**Estratto**:
Cambia il governo, restano i padroni

Il primo dato che emerge dopo i risultati elettorali - col centrosinistra in maggioranza alla Camera, una situazione di pareggio al Senato tra Pd e Pdl, e soprattutto l'exploit di Grillo - é l'ingovernabilità del paese. Le formazioni minori, come quelle che dovevano dare vita al grande Centro di Fini e Casini, sono state estromesse dalla scena politica. Partiti come il Pcl di Ferrando all'estrema sinistra, com'era scontato, si sono dovuti accontentare di un pugno di voti vedendo - come i partiti della estrema destra - più che dimezzarsi i loro voti rispetto al 2008.

Al momento non ci sono i numeri per mettere insieme una coalizione di governo e già si parla di ritornare alle urne, ma per i prossimi 6 mesi non sarà possibile, vista la scadenza del settennato di Napolitano. Le ripercussioni sulle Borse e sui mercati non si sono fatte attendere, gia dalle prime ore, e i paragoni con la Grecia si sprecano. A noi questo dato non scalfisce comunque la convinzione che, a prescindere dal conducente, é l'autobus a essere scassato.

**Compiti da svolgere**:
1. Nel testo sulle elezioni, riscrivi il passo che inizia con le parole contenenti "Cambia il governo, restano" e termina con "rispetto al 2008.", sostituendo "Senato" con "Parlamento".
2. Prosegui il testo sulle elezioni a partire dalla sua ultima frase.
I record sono materiale a sé, separato dal testo sulle elezioni.

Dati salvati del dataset
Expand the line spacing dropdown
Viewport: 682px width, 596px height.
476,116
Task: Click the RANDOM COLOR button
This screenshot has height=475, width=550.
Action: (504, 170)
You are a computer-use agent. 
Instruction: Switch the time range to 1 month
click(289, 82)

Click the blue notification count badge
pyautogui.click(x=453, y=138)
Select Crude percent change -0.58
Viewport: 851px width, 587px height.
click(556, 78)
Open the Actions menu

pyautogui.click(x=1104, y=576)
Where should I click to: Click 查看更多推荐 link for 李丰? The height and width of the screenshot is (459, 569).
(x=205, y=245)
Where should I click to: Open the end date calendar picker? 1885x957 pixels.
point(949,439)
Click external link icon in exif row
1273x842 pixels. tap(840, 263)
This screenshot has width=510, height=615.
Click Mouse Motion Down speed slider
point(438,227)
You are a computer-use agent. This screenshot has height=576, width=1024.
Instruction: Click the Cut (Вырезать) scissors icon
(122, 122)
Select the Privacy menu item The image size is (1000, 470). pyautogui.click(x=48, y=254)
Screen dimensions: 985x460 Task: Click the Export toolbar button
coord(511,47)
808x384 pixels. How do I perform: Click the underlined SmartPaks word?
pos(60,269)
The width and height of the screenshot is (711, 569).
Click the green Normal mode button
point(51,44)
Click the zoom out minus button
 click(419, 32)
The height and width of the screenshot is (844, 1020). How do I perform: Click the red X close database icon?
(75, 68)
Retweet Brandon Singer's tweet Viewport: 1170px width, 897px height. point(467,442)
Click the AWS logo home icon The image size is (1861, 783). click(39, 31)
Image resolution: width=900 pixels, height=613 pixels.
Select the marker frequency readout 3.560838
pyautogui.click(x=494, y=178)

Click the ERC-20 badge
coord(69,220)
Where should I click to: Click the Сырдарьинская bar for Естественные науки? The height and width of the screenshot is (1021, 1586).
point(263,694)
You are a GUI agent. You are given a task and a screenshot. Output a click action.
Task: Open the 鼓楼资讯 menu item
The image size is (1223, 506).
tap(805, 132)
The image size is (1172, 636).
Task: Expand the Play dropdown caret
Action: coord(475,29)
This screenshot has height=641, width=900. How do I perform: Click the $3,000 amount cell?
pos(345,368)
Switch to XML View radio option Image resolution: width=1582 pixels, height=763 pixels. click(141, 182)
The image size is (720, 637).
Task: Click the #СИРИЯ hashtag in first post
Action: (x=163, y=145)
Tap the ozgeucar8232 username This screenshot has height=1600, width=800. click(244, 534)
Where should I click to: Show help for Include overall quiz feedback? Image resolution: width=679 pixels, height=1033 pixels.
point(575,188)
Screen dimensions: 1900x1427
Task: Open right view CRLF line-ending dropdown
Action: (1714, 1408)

**Risposte per numero**:
1.
Cambia il governo, restano i padroni

Il primo dato che emerge dopo i risultati elettorali - col centrosinistra in maggioranza alla Camera, una situazione di pareggio al Parlamento tra Pd e Pdl, e soprattutto l'exploit di Grillo - é l'ingovernabilità del paese. Le formazioni minori, come quelle che dovevano dare vita al grande Centro di Fini e Casini, sono state estromesse dalla scena politica. Partiti come il Pcl di Ferrando all'estrema sinistra, com'era scontato, si sono dovuti accontentare di un pugno di voti vedendo - come i partiti della estrema destra - più che dimezzarsi i loro voti rispetto al 2008.

2.
A fare presa sulle masse in tempo di crisi, é stata ancora una volta la demagogia, le promesse facili e la politica urlata. A un Bersani diviso quasi fino alla fine sull'allearsi con Monti o con Vendola, si contrapponevano:

  1. un Berlusconi che spediva in ogni casa lettere dove giurava di restituire quell'Imu che, in anticipo su Monti, stava per adottare lui stesso e della quale, durante la prima fase del governo Monti, sottolineava a più riprese l'indispensabilità per la tenuta dei conti pubblici;
  2. un Grillo che scavalca a sinistra - si fa per dire - Bersani, con un programma tanto chiaro quanto demagogico, che, sotto un certo punt o di vista, ricorda per le “sparate” il programma del primo fascismo del 1919 (che non a caso si collocava, a parole, a sinistra); in breve, un programma confuso e interclassista espressione dell'avversione di larghe fasce di popolazione alla politica tradizionale, ma anche alla lotta di classe.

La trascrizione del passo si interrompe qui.